A Smoothed Analysis of the Greedy Algorithm for the Linear Contextual Bandit Problem

Steven Wu, Microsoft Research

Organizer(s): Rutgers/DIMACS Theory of Computing


Bandit learning models the common setting when the decisions of an algorithm feed back into its training data, and it cannot observe counter-factuals. These settings include criminal recidivism prediction (would an inmate have committed another crime had he been released?), lending (would an applicant denied a loan have paid it back?), and drug trials (how would a patient have responded to a different drug?) The main tension in bandit learning is balancing exploration with exploitation. However, exploration, which explicitly sacrifices welfare today in exchange for potential future benefit, can be distasteful when decisions pertain to individuals.

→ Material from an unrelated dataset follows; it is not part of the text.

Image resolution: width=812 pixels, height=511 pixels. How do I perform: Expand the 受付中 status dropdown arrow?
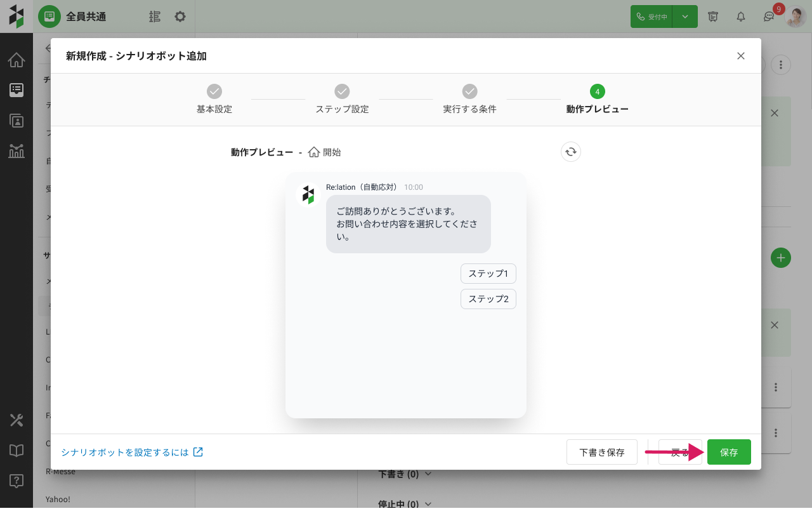point(685,17)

For example, it might be considered unethical to give drug A to a patient while knowing drug B often cures their illness merely to learn about drug A’s efficacy. In other settings (like predictive policing), a lack of exploration has been blamed for perpetuating unfairness. This motivates studying the performance of the greedy algorithm, which only exploits and never explores. Although this is not a no-regret algorithm, we show that when adversarially selected contexts are perturbed by a small amount of Gaussian noise, it recovers strong no-regret bounds.